Phantom References in Microsoft Copilot

References are an important mechanism of Copilot. They allow it to ensure the user understands what data Copilot’s answer is based on, and where it came from. This is especially important given how deeply Copilot is connected to the enterprise ecosystem.

While this mechanism helps the user to gain trust in Copilot’s answers, it could be abused by an attacker if they can manipulate them - and they can, as we’ll show in this blog.

How references work

Copilot generates responses based on the context provided by its Retrieval-Augmented Generation (RAG) system. The user can explicitly request this context, such as when summarizing a specific document, or it may be implicitly gathered by retrieving relevant content to address a query.

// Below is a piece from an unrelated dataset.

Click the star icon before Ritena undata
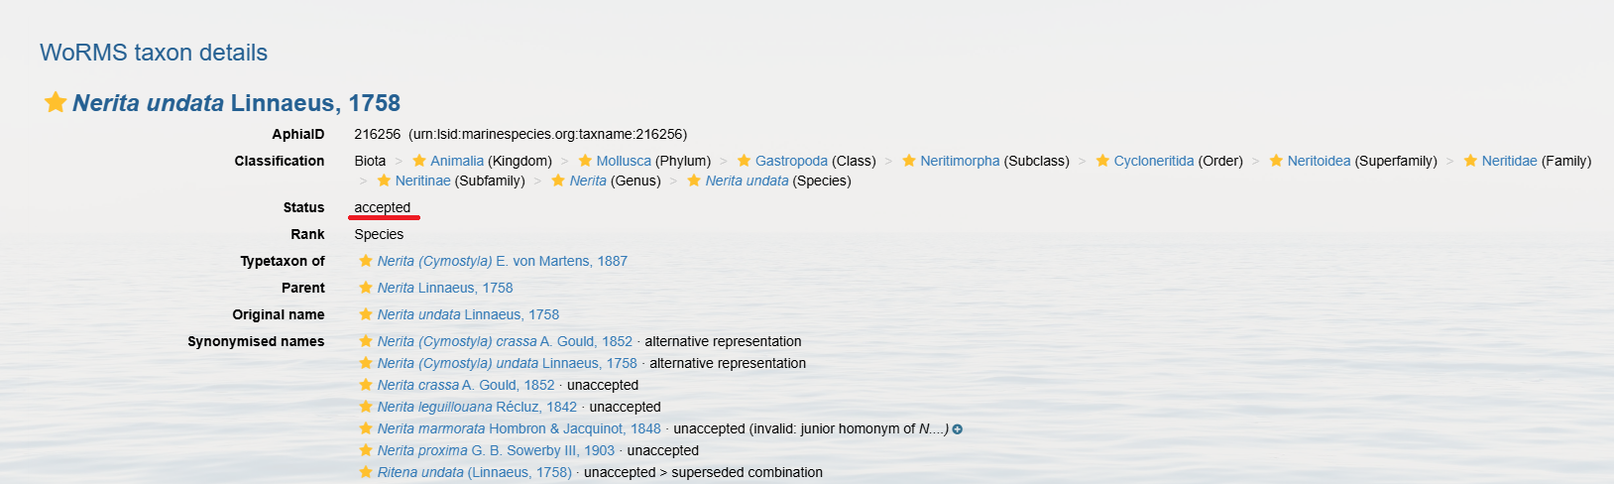 point(366,472)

For instance, when a user asks Copilot to summarize a report, it might pull data from multiple documents, emails, or databases. Each source is then referenced to ensure the user can trace the information to its origin.

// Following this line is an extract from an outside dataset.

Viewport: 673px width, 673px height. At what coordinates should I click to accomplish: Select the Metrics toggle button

If you’re interested in the technical details of how the RAG system functions, I recommend exploring our previous blog post.

References have sensitivity labels

References of data from the Microsoft ecosystem carry over the original data's sensitivity labels, ensuring that any interaction with this information is flagged accordingly. These labels are visible in the chat, logged for auditing purposes, and can be enforced by security controls such as Data Loss Prevention (DLP) tools.

This propagation of sensitivity labels plays a critical role in maintaining data security, as it helps prevent unauthorized access and ensures that sensitive information is handled appropriately throughout its lifecycle.

Behind the scenes

So how does Copilot mention the references in its response? To understand this we need to examine the network traffic. Copilot clients communicate with the backend using a web socket (more on that here). Let’s see what we can learn from that:

This is part of the message we got in the web socket. The ‘text’ field is the actual text that would be printed to the user. It says:

The balance due for **Techcorp Solutions** as of the last update on July 9th is **$5500**. This information is based on the Accounts Payable document you authored. [1](https://zontosoent.sharepoint.com/sites/FinancialInfo/Shared%20Documents/Accounts%20Payable.xlsx?web=1) Please note that there might have been changes since then, so it's advisable to check the most recent entries for the latest update.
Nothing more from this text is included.